It is about the war in Afghanistan, the good war. We have now gone over 1,000 deaths for US Service personnel serving there—plus Foreign Service Offices (FSOs), Civil Servants and Contractor Personnel. Then there are the other NATO troops who have died there. And al Qaeda. And the Taliban. And, of course those who are non-combatants, although some, at least, are aiding one side or the other.
Then there is the article by Ms Ann Marlowe, who has been to Afghanistan as a reporter a number of times. Here lede is:
Our strategy and tactics in Afghanistan, both of which make sense in theory, no longer apply.It is this second article that caused a retired flag officer to put forward the question:
This is getting more and more similar to another COIN enterprise thirty-five years ago, with corruption at the highest levels, crumbling defense forces, inability to stand alone…. We have a Wall dedicated to Americans who gave their lives for that adventure.
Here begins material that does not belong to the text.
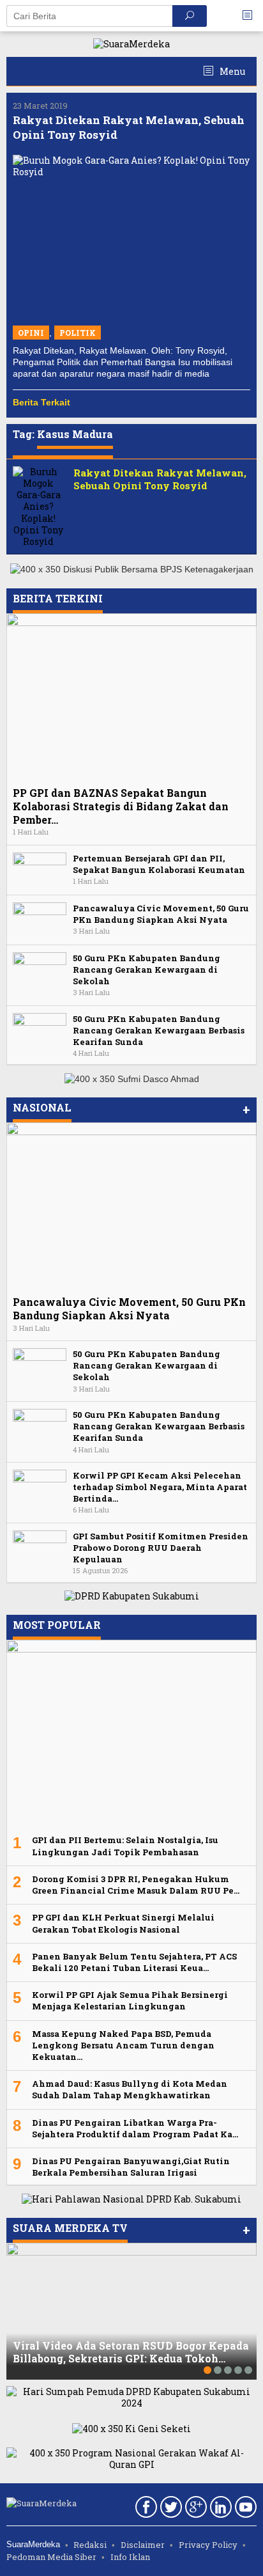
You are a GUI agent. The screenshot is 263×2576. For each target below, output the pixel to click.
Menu (231, 71)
Was it worth it? How long can Congress and the American People endure?For the record, I think we are not yet at the "breaking point".
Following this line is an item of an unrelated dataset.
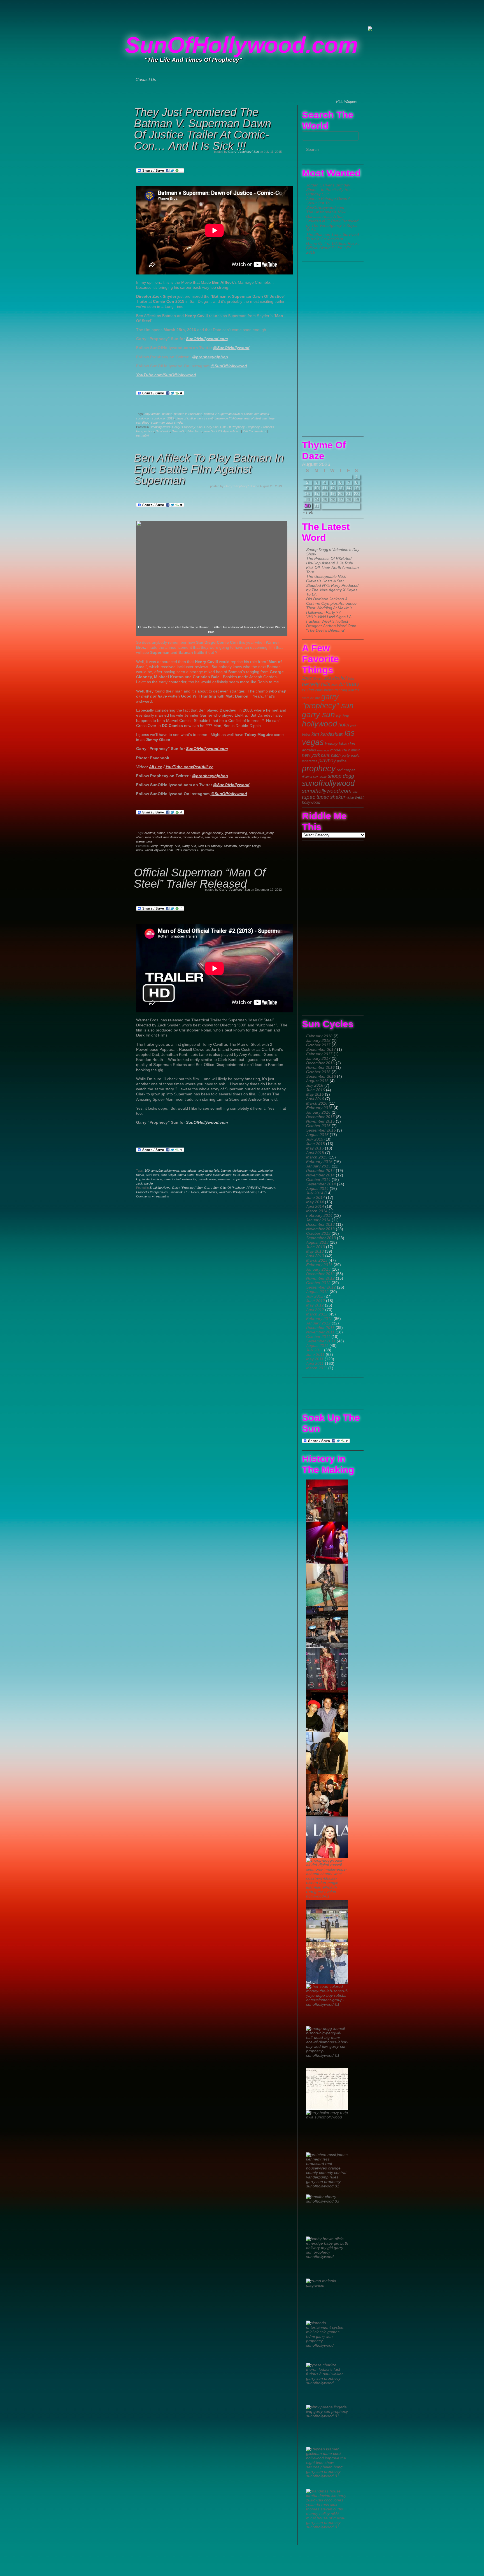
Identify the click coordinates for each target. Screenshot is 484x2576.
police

Maybe containment is the fall-back position, like we “contain” North Korea (more or less). It’s a strategy some think we should have taken with Iraq. It worked with the USSR (more or less).
At what point does Congress refuse funding?
However, we are at the point that someone in DoD needs to get together with someone in DOS and talk about the possible futures that might unfold. This would be a series of branches off of today, looking at how external factors as well as internal factors might cause players to change directions. For example, if Korea goes from 46 dead sailors to a conventional war, the US might give up on the soft approach of counterinsurgency and go to a mailed fist. On the other hand, if Korea goes hot China might try to turn up the heat in Afghanistan and we might say, great, YOUR problem.
Does anyone out there have a view on the next ten years in Afghanistan?